How to complete this task:
Could you please retype the records exactly, minus their pictures?

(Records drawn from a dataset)
□ □ □ □ □ □ □

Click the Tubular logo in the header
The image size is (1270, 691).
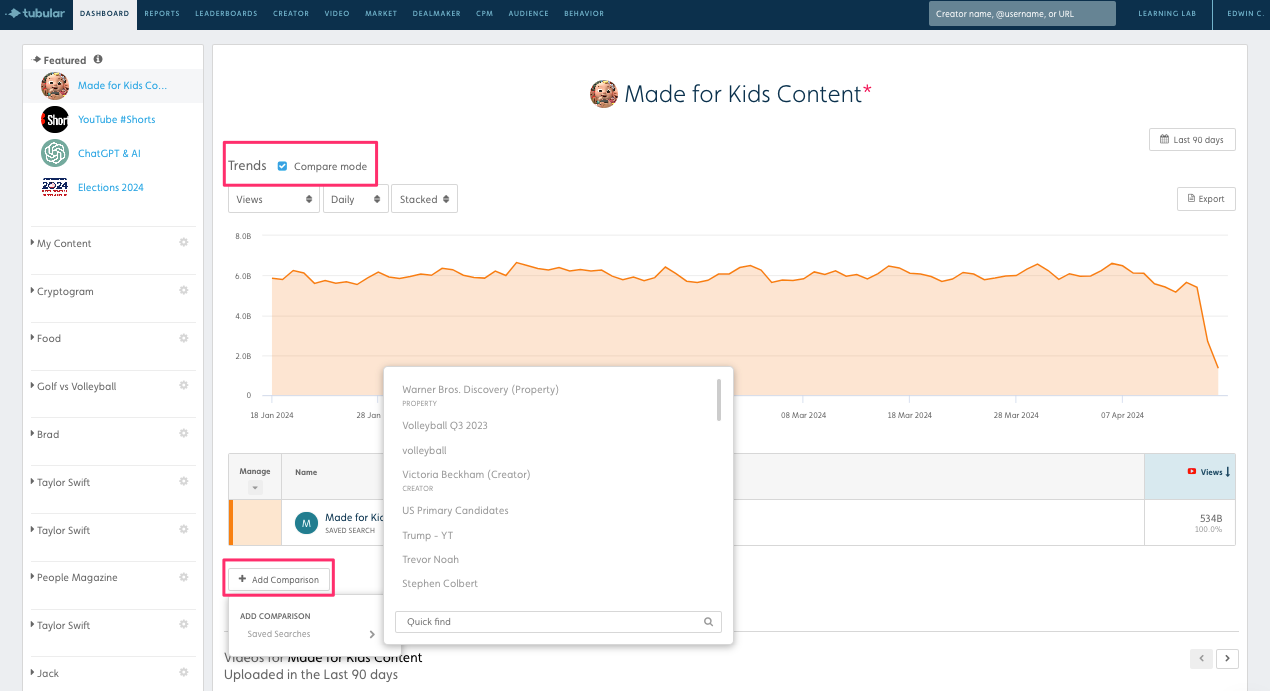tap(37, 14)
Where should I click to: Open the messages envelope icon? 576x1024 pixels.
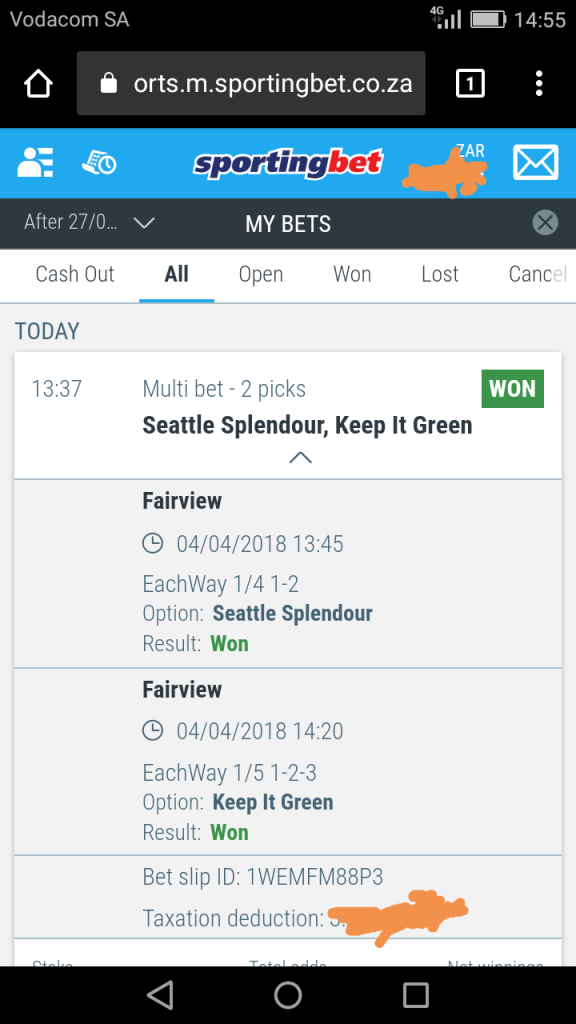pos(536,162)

□ □ □ □ □ □ □

The answer:
Click the Tubular logo in the header
The image size is (1270, 691).
tap(37, 14)
Where should I click to: Open the messages envelope icon? 576x1024 pixels.
pos(536,162)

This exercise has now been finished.